Canção do dia

“Reach Out I’ll Be There” – The Four Tops

Em 2019 foi editado o documentário Hitsville: The Making of Motown que, como o nome indica, procura mostrar os inícios da Motown, a editora mais importante da música popular norte-americana (afirmação indiscutível!), e a forma como produziu dezenas de canções intemporais.

O documentário aborda os inícios modestos da editora com Berry Gordy e o seu melhor amigo, Smokey Robinson, e a forma como revolucionaram o mundo da música, criando uma fábrica de fazer canções. Havia os compositores, os músicos, os cantores, os coreógrafos, os publicitários, os distribuidores, trabalhando todos num só sentido: vender, vender, vender! E se venderam.
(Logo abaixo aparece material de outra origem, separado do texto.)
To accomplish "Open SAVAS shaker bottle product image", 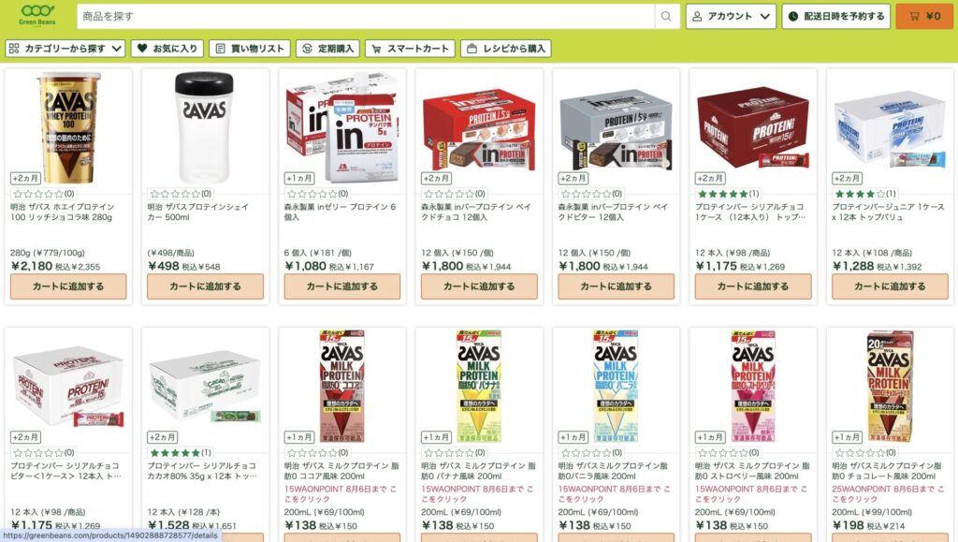I will coord(205,127).
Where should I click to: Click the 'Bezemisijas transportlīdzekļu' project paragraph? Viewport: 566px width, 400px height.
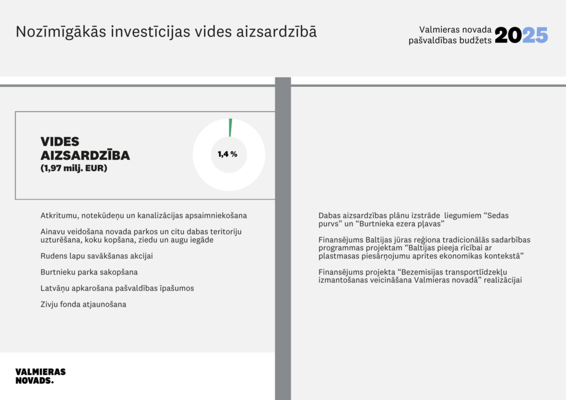pos(420,276)
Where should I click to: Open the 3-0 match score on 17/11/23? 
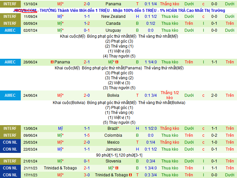click(87, 175)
E a base do sucesso estava nos compositores da Motown: Smokey, Norman Whitfield, mas, acima de tudo, a tripla Holland–Dozier–Holland.

Martha and The Vandellas, Marvin Gaye, as Supremes e os Temptations. Todos cantaram canções escritas pelos três compositores de serviço. E uma das melhores canções a sair da mente da equipa maravilha foi “Reach Out I’ll Be There”, interpretada inicialmente pelos Four Tops.
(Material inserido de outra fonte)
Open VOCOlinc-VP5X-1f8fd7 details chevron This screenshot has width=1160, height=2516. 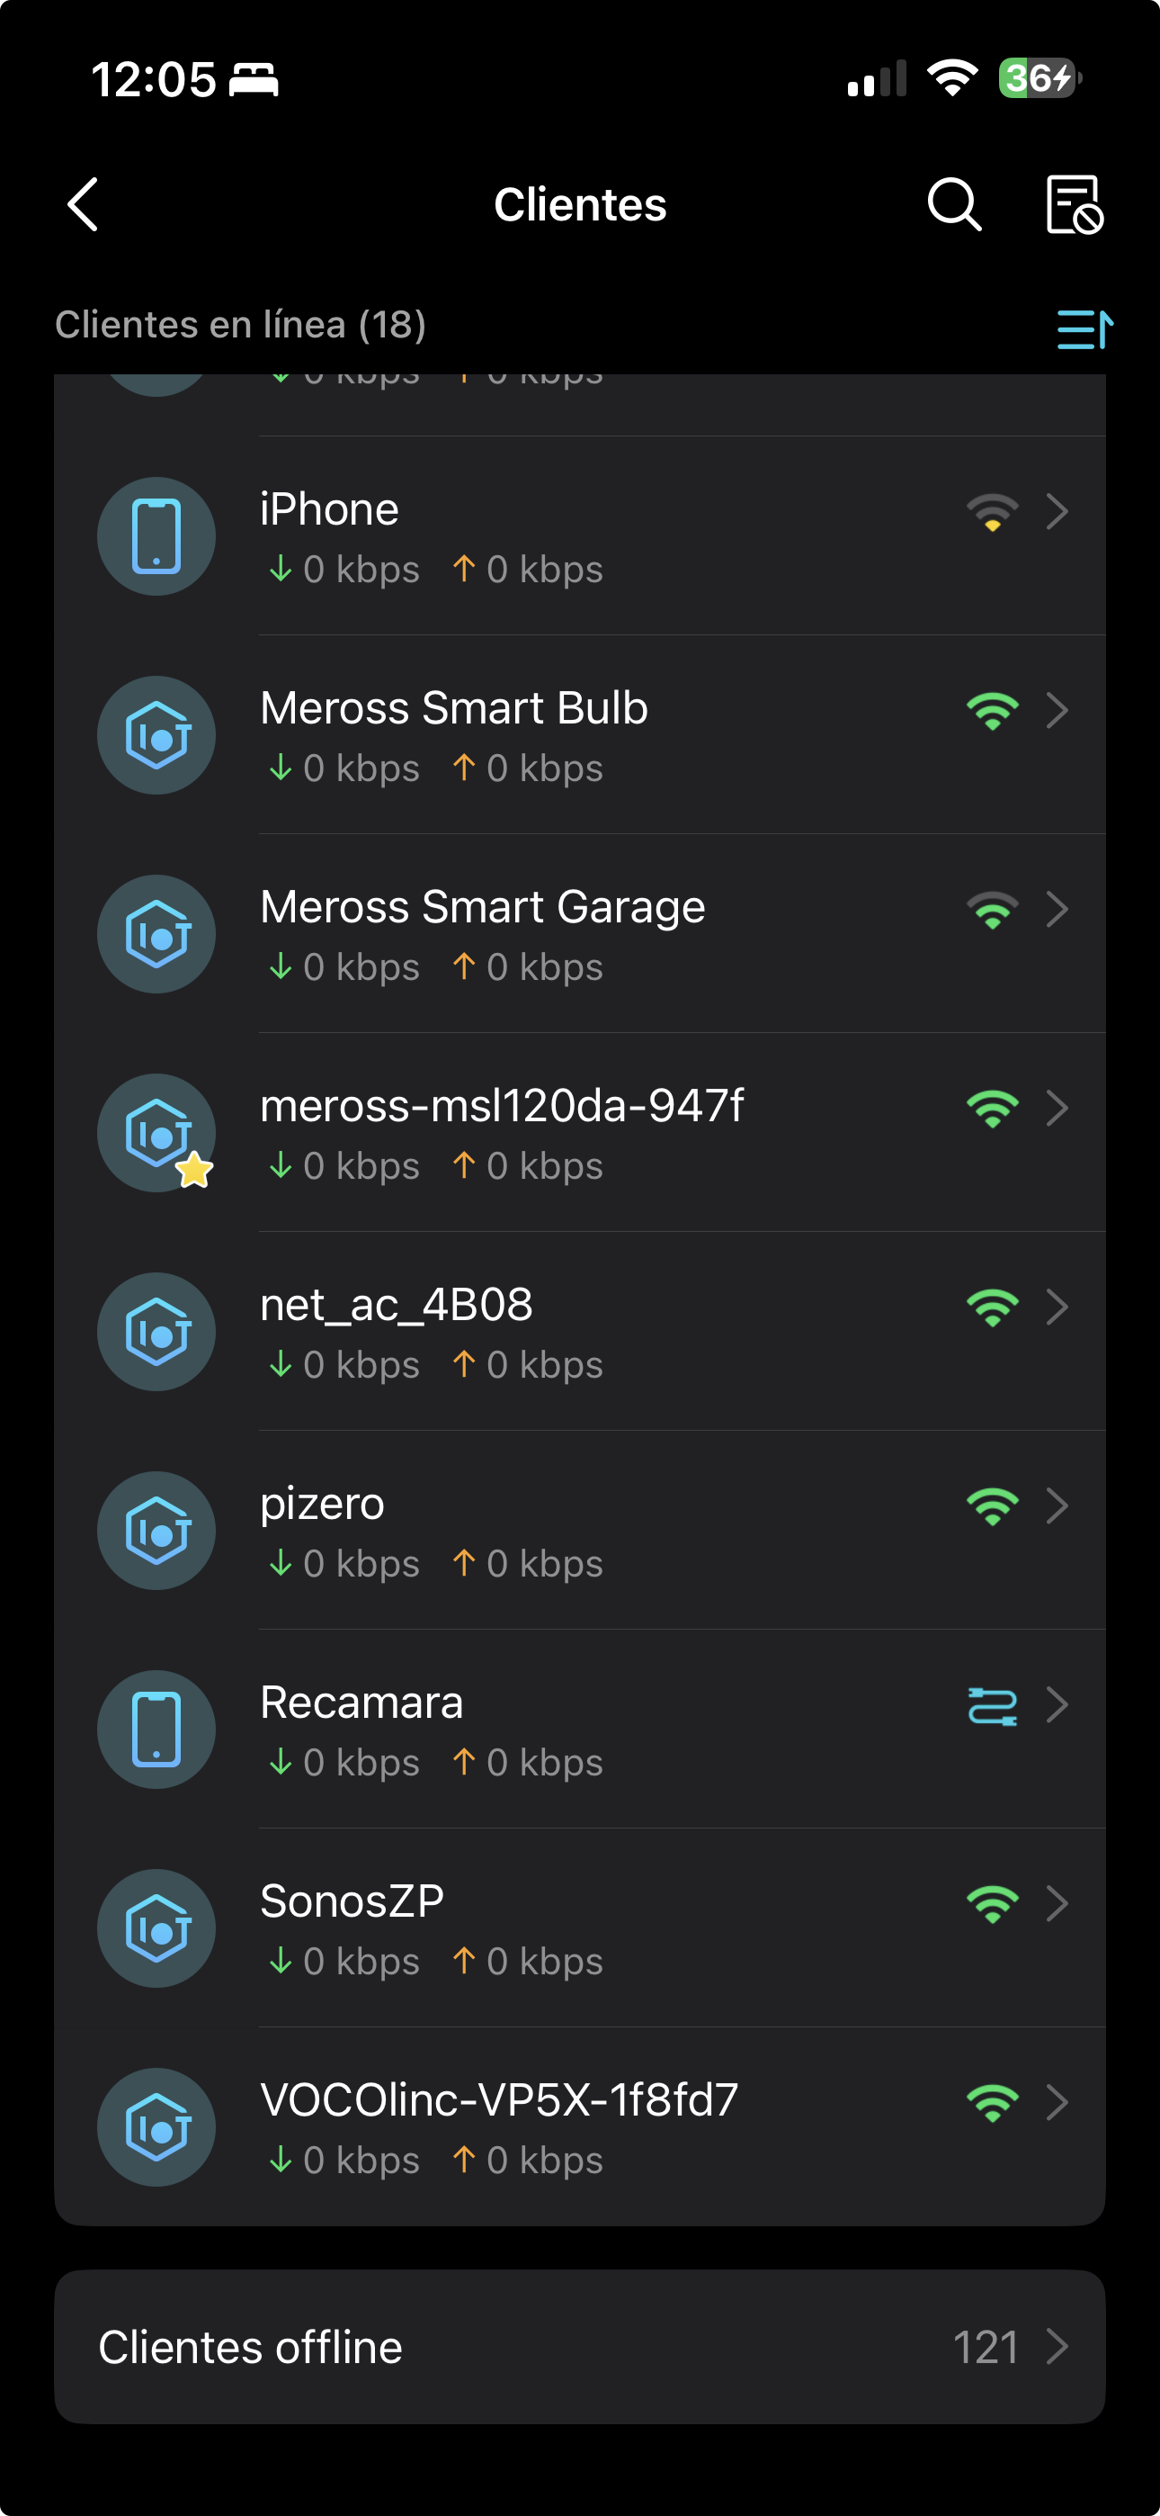point(1057,2102)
Levi Stubbs esgatanhava-se todo para atingir o tom da canção (Holland-Dozier-Holland queriam mesmo este efeito) e a energia a interpretá-la era tanta que ao fim de a tocar  ao vivo estava, invariavelmente, alagado em suor (as luzes escaldantes dos palcos não deviam ajudar). As flautas, o baixo e a percursão cavalgantes, e os coros sublimam a interpretação do vocalista que parece que canta com as lágrimas a saírem-lhe directamente da garganta. A canção tem um sentimento de filme de cowboys e de desolação, mas com uma energia contagiante, como se John Ford não tivesse sido realizador, mas compositor de canções.

Diana Ross haveria de gravar a mesma canção, mas substituindo a energia crua pela sensualidade suprema. Em comum? A genialidade de Holland–Dozier–Holland.